Что сделать: Продолжите текст о поэме Гоголя «Мертвые души», начав сразу после его последнего предложения.

Текст для чтения:
.....

Поэма Гоголя "Мертвые души" - [67]
Что касается образа идеального священника, то, по сведениям, идущим от о. Матвея Константиновского, он повторял какие-то реальные черты этого духовника Гоголя, но в то же время имел «католические оттенки».
Познакомившись с образами Костанжогло и Муразова, читатель вправе задать вопрос: «А как же „Приобретение – вина всего“? Куда делась эта мысль?». Вот что на это можно ответить. Уже в «Выбранных местах» (а затем и во втором томе «Мертвых душ») это положение, окрасившее все содержание первого тома поэмы, да и все раннее творчество Гоголя, уступает свое центральное место другой полемической идее писателя. Ее тоже можно назвать антибуржуазной, но в этом случае антибуржуазность замешана на славянофильских постулатах. Речь идет о той специфической трактовке западного просвещения как фактора, «раздробляющего» человеческую личность, с которой мы уже познакомились.
Ополчившись на буржуазный прогресс, Гоголь фактически начинает выступать против исторического развития как такового. Зато, с другой стороны, патриархальные формы жизни, даже такие, как система откупов, отмена которой была для России почти тем же, что и освобождение крестьян, вознаграждаются во втором томе поэмы богатством, по мнению писателя, не греховным.

.....

Представленные сведения:
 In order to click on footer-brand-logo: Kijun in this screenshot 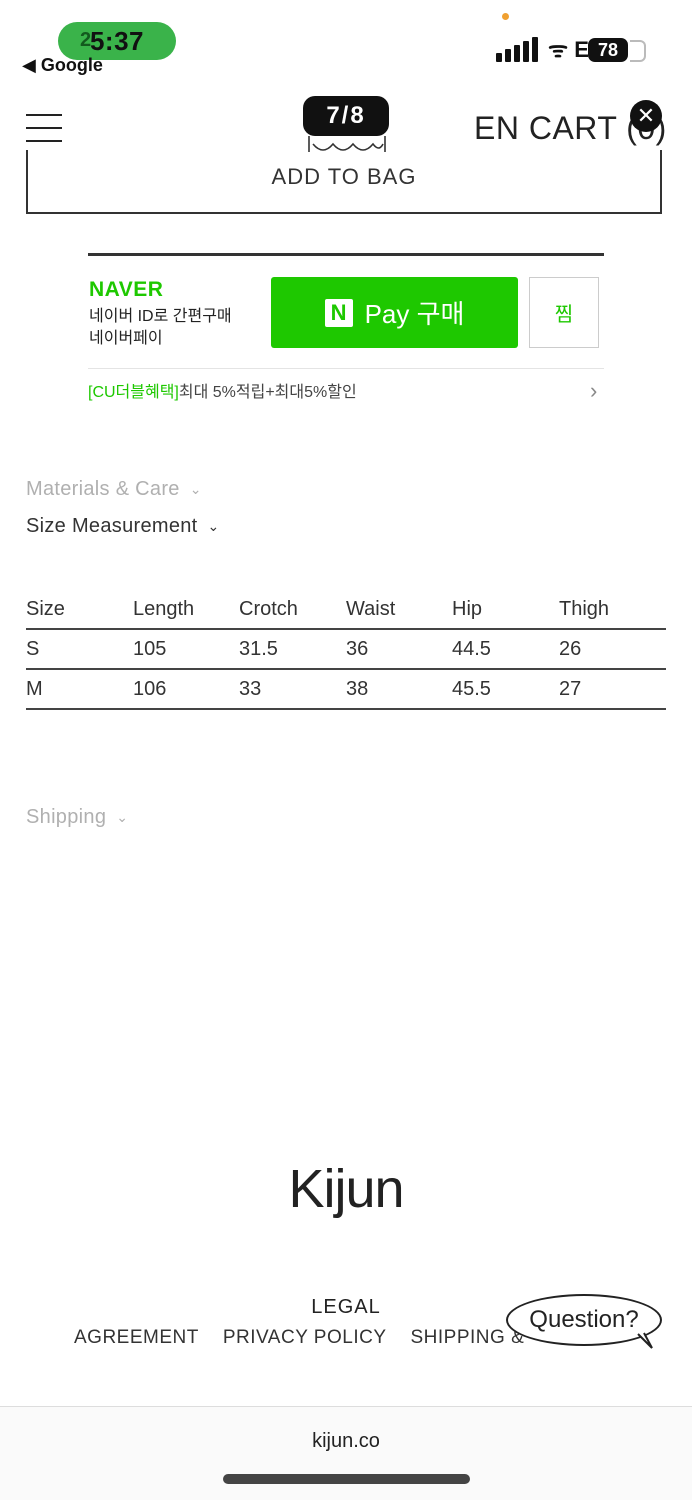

.....

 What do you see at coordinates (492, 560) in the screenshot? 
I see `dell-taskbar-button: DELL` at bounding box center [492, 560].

.....

Результат ниже:
Нужно, однако, признать, что в расплывчатом понятии «западное просвещение» Гоголь сумел очень точно нащупать реальную причину «раздробления» личности – капиталистическое разделение труда. В одном из набросков ко второму тому «Мертвых душ» читаем: «Вот оно, вот оно, что значит, а не то, что нынешнее просв<ещенье?>, которое превратило человека в машину, что весь век свой вытащивает одну <1 нрзб.>. Какой тесный круг, какое <1 нрзб.> дело» (VII, 272).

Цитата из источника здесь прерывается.